任务说明:
从含有“You are a GUI”的那一行起，一直到记录末尾（首尾两行都包括在内），把这部分记录改写成两列的 CSV，列名分别为“输入”和“输出”：每条记录占一行，“输入”列放记录的文字，“输出”列放对应的答案，每项各占一个带引号的字段，字段内的换行一律改为空格。图片不要写进答案。

练习记录:

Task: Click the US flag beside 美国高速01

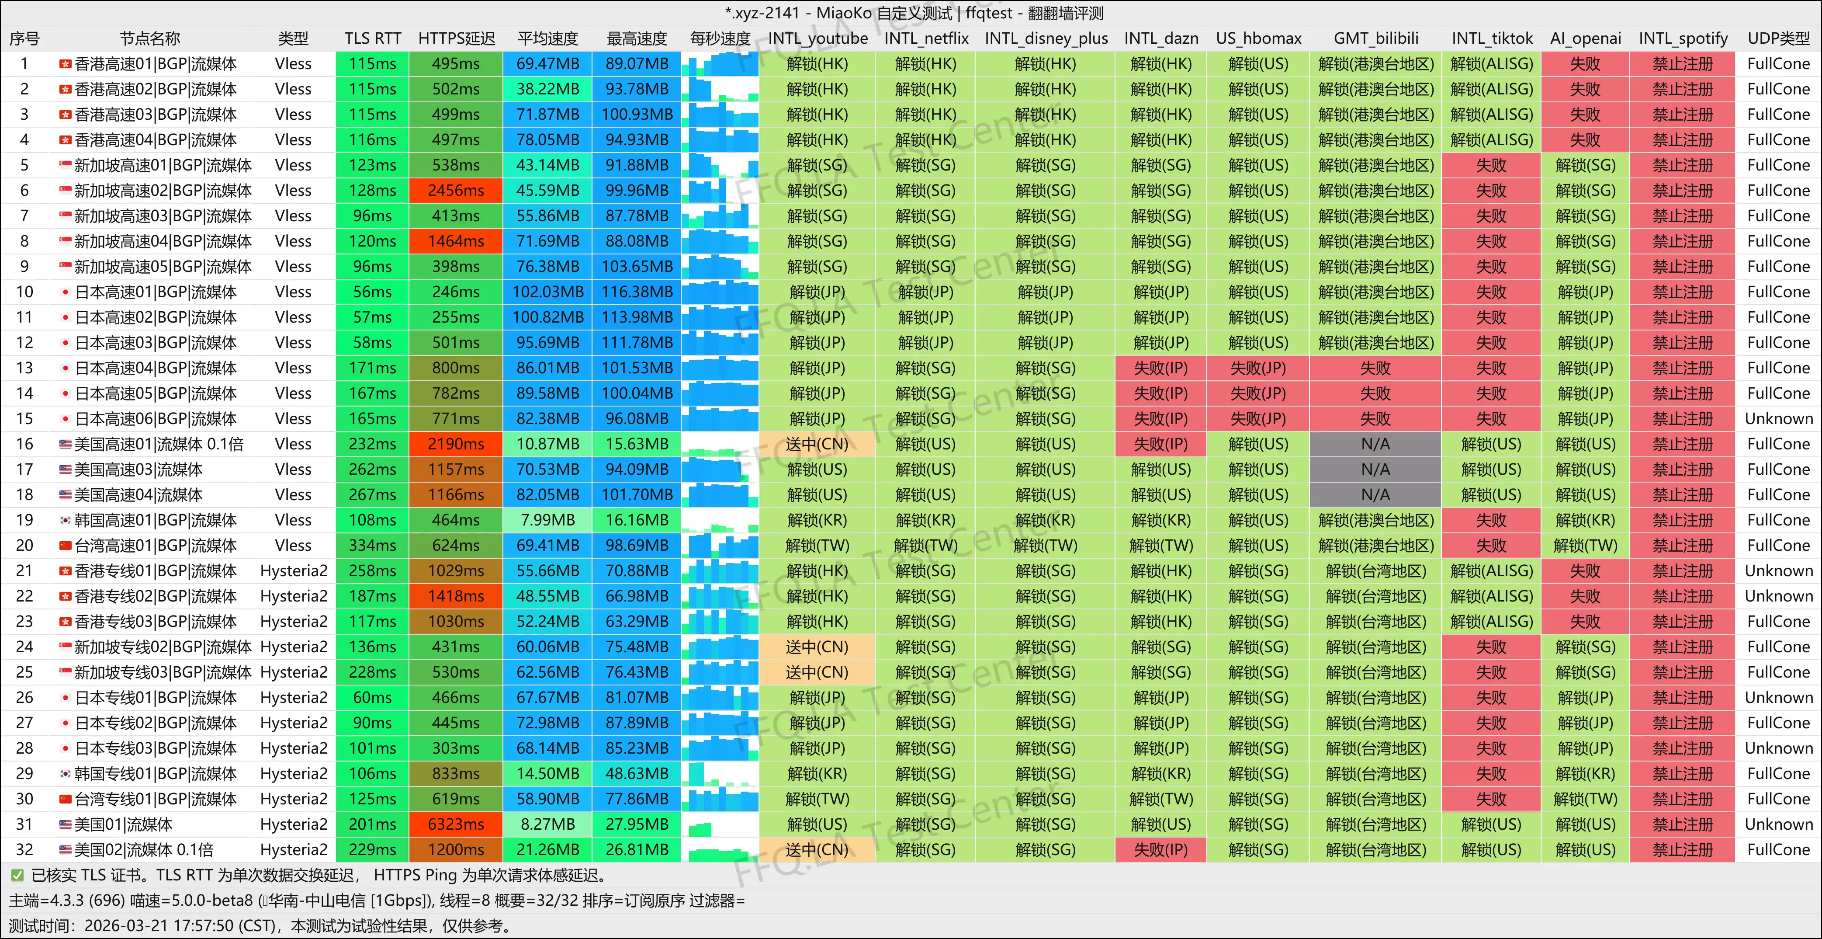Action: click(x=65, y=444)
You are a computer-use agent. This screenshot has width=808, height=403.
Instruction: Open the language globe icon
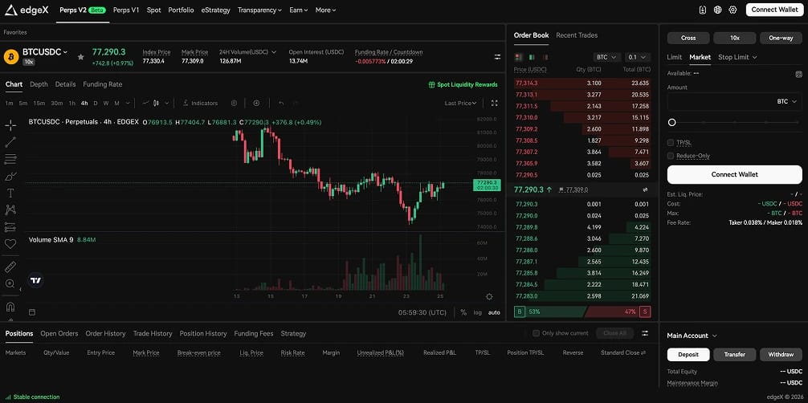717,10
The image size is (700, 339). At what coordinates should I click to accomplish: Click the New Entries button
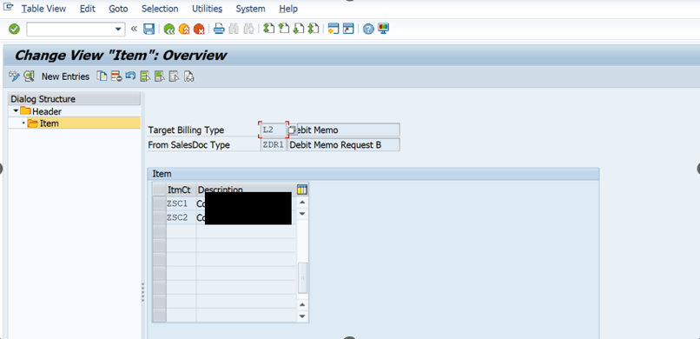pyautogui.click(x=65, y=76)
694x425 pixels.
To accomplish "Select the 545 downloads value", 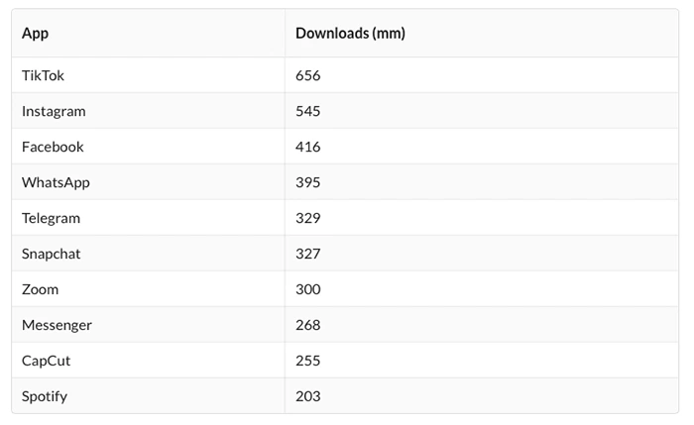I will pos(308,111).
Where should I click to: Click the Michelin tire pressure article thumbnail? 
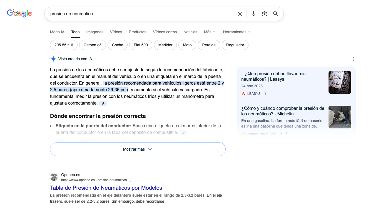tap(340, 117)
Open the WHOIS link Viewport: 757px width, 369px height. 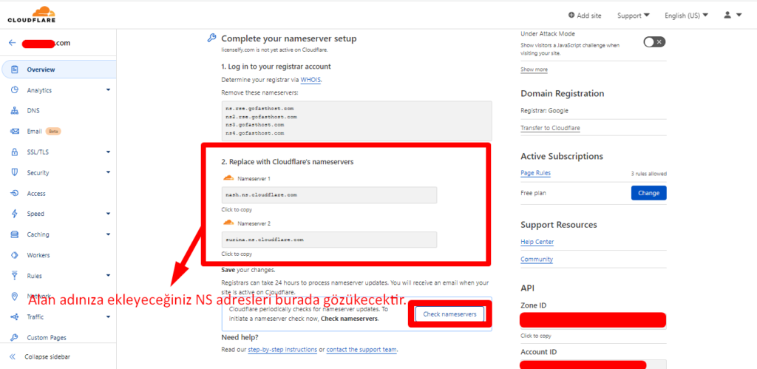(x=310, y=79)
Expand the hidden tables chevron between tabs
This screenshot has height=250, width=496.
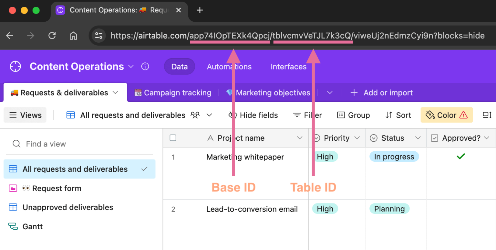(330, 92)
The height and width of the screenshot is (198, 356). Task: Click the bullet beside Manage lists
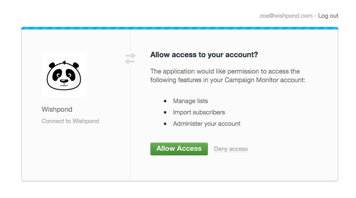click(x=165, y=101)
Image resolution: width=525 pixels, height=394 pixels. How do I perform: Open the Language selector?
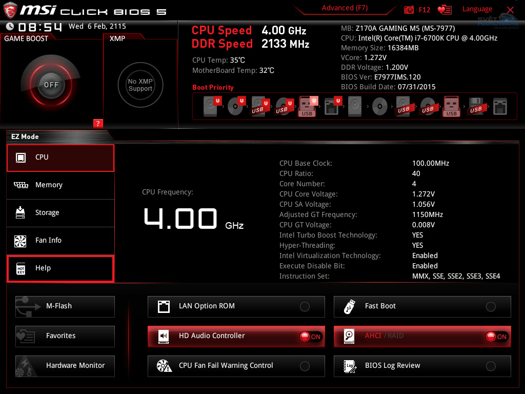(477, 9)
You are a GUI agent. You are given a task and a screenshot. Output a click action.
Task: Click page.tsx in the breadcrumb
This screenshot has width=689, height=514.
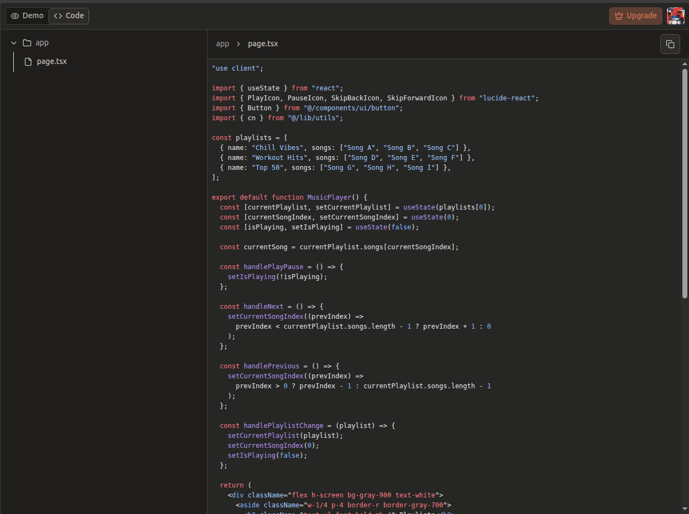[263, 44]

练习答案:
输入,输出
"You are a GUI agent. You are given a task and a screenshot. Output a click action. Task: Click page.tsx in the breadcrumb This screenshot has width=689, height=514.","[263, 44]"